On Sun, Apr 13, 2014 at 6:18 PM, Bert Huijben <bert_at_qqmail.nl> wrote:
>
>
> > -----Original Message-----
> > From: stefan2_at_apache.org [mailto:stefan2_at_apache.org]
> > Sent: zondag 13 april 2014 11:45
> > To: commits_at_subversion.apache.org
> > Subject: svn commit: r1586947 - in
> > /subversion/trunk/subversion/libsvn_fs_fs: dag.c dag.h tree.c
> >
> > Author: stefan2
> > Date: Sun Apr 13 09:45:03 2014
> > New Revision: 1586947
> >
> > URL: http://svn.apache.org/r1586947
> > Log:
> > Improve MT scalability of the FSFS DAG traversal code.
> >
> > Error objects are a very expensive way to control the control flow
> > as they carry their own pools, created from a thread-safe root pool.
> >
> > dag_open should not return an error to open_path if the dirent
> > cannot be found, pass a NULL node back instead. This eliminates
> > about 50% of all transitional error objects during log-y operations.

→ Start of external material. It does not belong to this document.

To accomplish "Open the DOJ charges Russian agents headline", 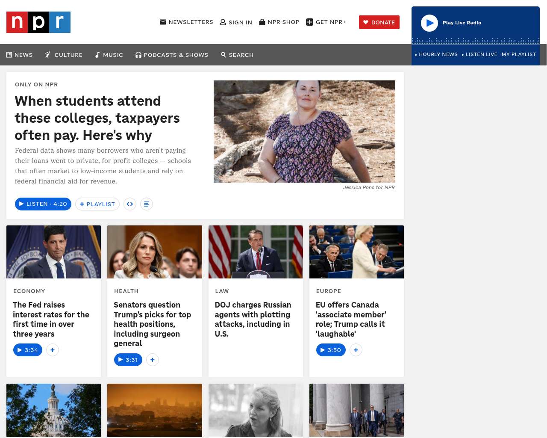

> > As there are only 2 callers of dag_open, they are easy to adapt.
>
> Unless there are a lot of string creations to create a vey specific error
> message, I've never seen a construction of svn_error_t * in any performance
> traces...
>
As the log message said: This code was abusing
error messages for non-erroneous situations (point 1:
really bad design) with 10s of thousands of errors
being created, consumed and re-created (point 2:
inefficient).
The third point is that the implicit dcigettext call as
well as the apr_pool_t creation and destruction for
those error objects require process-wide synchronization.
That limits scalability. I'm currently looking into various
scenarios where a few concurrent requests are already
enough to hog the server or even make it go OOM.
>
> Unless you have some numbers to prove that this helps on more setups than
> yours, I don't see this as a *single reason* to change current behavior.
>
If you insist:
Server-side of 'svn log -v -g $tsvn_repo/trunk' (25k revs total in repo)
%Ir #called function
3.72 14062 svn_error_createf.constprop.259
2.72 9370 dcgettext
0.45 14064 svn_error_clear
(plus various small suff)
So, roughly 7% of the instructions are being wasted on
bad interface design. Now imagine what happens to repos
with somewhat more complicated merge histories.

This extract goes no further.